Clinical risk stratification may also be useful in selecting young individuals at a high risk for ACRN. Clinical risk factors for ACRN (such as sex, smoking, family history of CRC, and obesity) can be identified easily in a clinical situation. However, although a few studies determined the risk factors for ACRN in young individuals aged less than 50 years,6,7 no study has yet established a risk-stratification model of ACRN that is reliable and applicable to such individuals.6,7 Several models that stratify the risk of ACRN have been developed to make CRC screening more effective.9,10 For instance, the Asia-Pacific Colorectal Screening (APCS) score and the Korean Colorectal Screening (KCS) score, which predict ACRN, were recently developed on the basis of the following risk factors: age, sex, family history of CRC, and smoking habits; the KCS scoring model also includes obesity.9,10 However, all these scoring models focused on individuals aged 50 years or older. For example, in the APCS and KCS scoring models, all individuals aged less than 50 years are given an age-score of zero points; hence, risk stratification in this population is limited. Future studies are warranted to develop a risk stratification model for ACRN that focuses on young individuals aged below 50 years.
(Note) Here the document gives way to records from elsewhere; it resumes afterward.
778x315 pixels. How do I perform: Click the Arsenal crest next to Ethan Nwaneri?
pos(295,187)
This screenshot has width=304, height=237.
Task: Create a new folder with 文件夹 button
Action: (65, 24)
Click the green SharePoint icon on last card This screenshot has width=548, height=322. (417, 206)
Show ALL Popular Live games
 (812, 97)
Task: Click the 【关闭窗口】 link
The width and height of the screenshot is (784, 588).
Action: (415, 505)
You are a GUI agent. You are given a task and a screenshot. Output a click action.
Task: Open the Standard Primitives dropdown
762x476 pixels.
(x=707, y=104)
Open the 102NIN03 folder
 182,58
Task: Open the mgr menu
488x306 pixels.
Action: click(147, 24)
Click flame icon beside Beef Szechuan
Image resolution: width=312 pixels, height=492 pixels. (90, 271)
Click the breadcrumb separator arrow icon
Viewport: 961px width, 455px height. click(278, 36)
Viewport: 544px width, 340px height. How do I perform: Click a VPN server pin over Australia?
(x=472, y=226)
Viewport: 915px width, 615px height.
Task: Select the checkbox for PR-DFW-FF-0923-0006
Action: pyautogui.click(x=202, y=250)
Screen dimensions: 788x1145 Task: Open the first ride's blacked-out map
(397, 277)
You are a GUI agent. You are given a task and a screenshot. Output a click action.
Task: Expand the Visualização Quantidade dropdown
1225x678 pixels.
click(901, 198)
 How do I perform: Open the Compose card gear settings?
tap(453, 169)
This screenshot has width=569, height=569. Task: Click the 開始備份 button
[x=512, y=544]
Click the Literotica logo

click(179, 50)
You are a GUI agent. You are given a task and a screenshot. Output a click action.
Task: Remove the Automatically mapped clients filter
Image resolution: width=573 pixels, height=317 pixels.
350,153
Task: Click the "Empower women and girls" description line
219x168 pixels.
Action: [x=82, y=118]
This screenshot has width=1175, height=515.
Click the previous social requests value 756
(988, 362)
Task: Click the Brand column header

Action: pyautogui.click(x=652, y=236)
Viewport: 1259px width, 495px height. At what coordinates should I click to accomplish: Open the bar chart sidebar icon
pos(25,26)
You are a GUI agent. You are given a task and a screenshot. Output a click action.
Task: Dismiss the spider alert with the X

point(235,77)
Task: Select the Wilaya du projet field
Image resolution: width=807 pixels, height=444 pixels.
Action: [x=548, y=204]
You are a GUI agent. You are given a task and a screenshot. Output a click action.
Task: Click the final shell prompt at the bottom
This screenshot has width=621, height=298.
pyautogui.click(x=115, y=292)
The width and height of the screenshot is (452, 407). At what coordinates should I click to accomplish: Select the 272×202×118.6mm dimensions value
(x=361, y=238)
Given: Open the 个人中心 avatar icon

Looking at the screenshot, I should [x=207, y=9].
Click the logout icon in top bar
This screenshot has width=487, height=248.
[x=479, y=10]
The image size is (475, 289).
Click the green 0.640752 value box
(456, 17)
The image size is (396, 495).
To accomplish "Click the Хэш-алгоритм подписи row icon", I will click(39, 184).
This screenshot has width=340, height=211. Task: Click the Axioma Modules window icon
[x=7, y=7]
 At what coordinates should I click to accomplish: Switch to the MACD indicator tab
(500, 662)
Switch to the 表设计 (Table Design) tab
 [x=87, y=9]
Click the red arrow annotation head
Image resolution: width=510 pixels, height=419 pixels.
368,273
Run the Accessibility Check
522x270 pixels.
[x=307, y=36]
A combination of strategies of clinical risk stratification and FIT results may be helpful for the detection of ACRN in young individuals. More specifically, a strategy where individuals with a high clinical risk of ACRN would undergo an FIT, and then those with positive FIT results would undergo a confirmative colonoscopy may be a reasonable method of CRC screening in a young population. Further research is warranted to determine the best strategy for CRC screening in young population, and the cost-effectiveness of CRC screening before the age of 50 years.